The pamphlet titled A Letter from a Veteran, to the Officers of the Army Encamped at Boston didn’t specify an author, printer, or place of printing, simply the date of 1774.

The earliest mention of this publication that I’ve found is an advertisement from the bookselling firm of Cox and Berry in the 31 October Boston Post-Boy. (Price: “6d. Sterling.”)

Edward Cox and Edward Berry were British by birth, and Isaiah Thomas wrote they went back across the Atlantic during the war. So it makes sense that they would sell a pamphlet said to be by a British officer for other British officers. 

Nobody claimed that the Letter from a Veteran was actually printed in Boston, however. The 10 November New-York Journal stated: “[Hugh] Gaine, has lately published, or at least sells, a pamphlet, called ‘a Letter from a Veteran, to the Officers of the Army, encamped at Boston.’”

An item in the 8 December New-York Journal listed A Letter from a Veteran first among “Several pamphlets…lately published by Mr. [James] Rivington and Mr. Gain.”

Modern analysis has confirmed that supposition. In a bibliography supplied to the Colonial Society of Massachusetts in 1956, Thomas Randolph Adams wrote that A Letter from a Veteran “has been assigned to Gaine because all but one of the eleven type ornaments used in this pamphlet are also found in the Laws…of the City of New York also printed by him in 1774.”

As for the author, people had different ideas at the time. On 17 November the New-York Journal published an open letter signed “A Friend to the Liberties of Mankind” which started:
To D——r ————‚ the supposed Author of a Pamphlet (which has made its appearance within a few Days) intitled, A Letter from a Veteran to the Officers of the Army at Boston…
That letter then began “Revd. Sir.” It sneered that the “Veteran” hadn’t really been educated as “a soldier” but had simply “assumed” that identity. (I quoted that article’s criticism of the whole “infamous Piece” yesterday.)

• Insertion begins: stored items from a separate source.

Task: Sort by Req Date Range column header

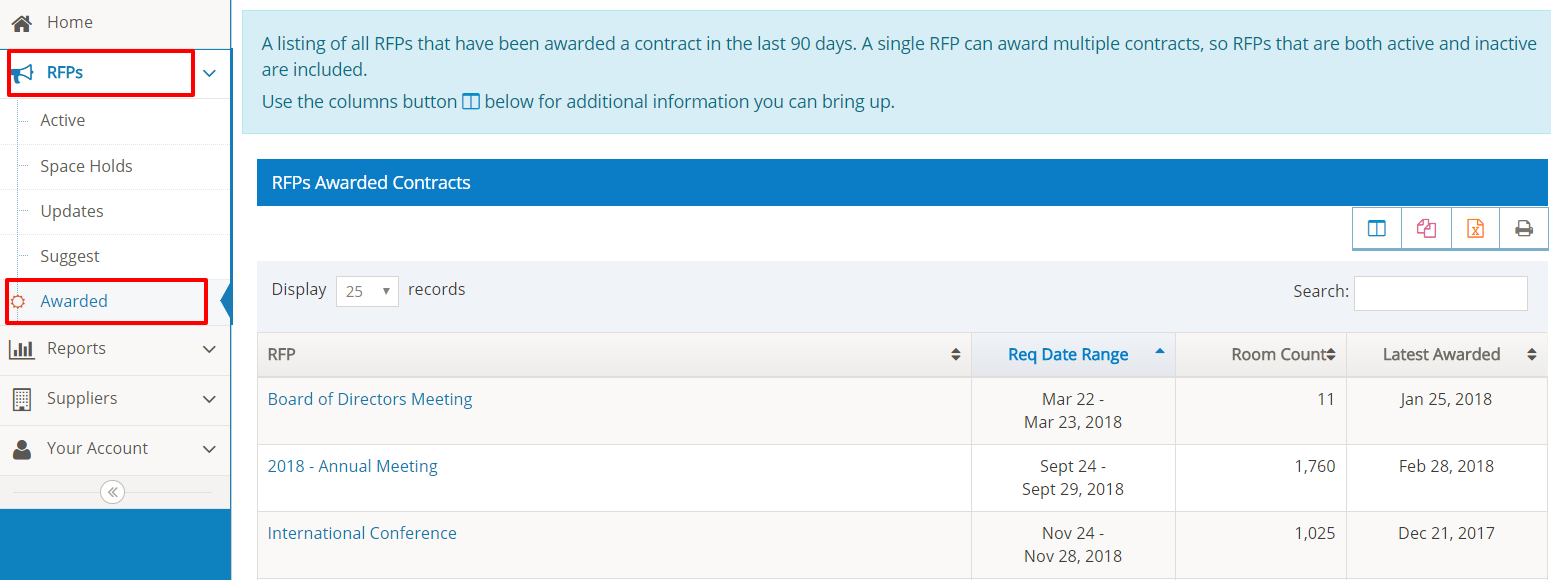Action: (1068, 354)
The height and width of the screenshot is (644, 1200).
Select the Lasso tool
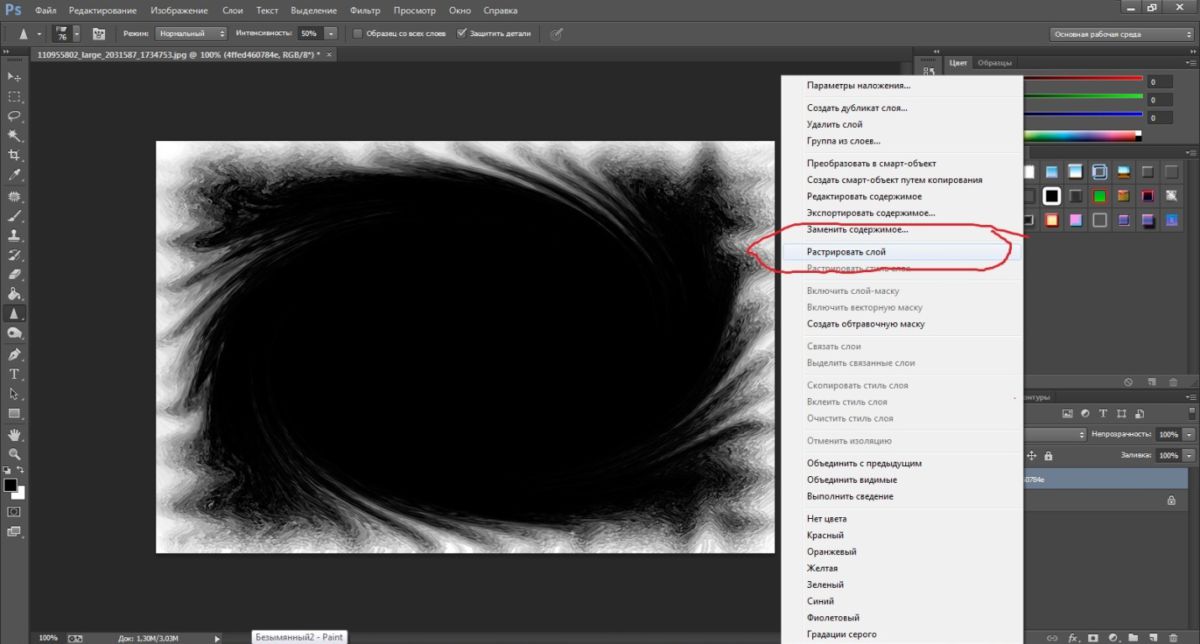point(14,116)
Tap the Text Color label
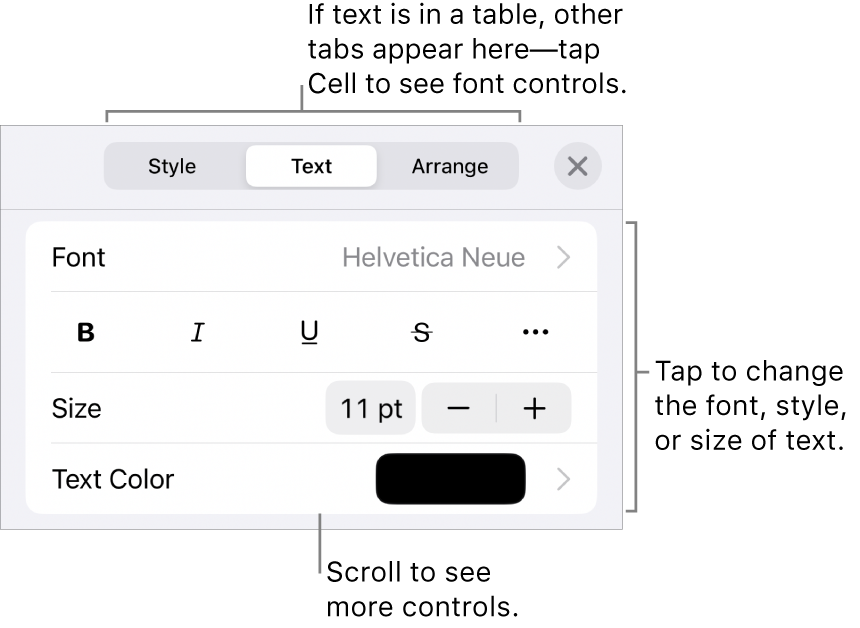Viewport: 860px width, 628px height. point(113,479)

Obviously, the “Friend of the Liberties of Mankind” believed the author of A Letter from a Veteran was a minister with a doctorate. The Rev. Dr. Thomas Bradbury Chandler fits that description, and he was writing other pro-Crown pamphlets at the time. But later when he listed his political publications for the Loyalists Commission, Chandler didn’t claim to be the “Veteran.”

TOMORROW: A postwar attribution.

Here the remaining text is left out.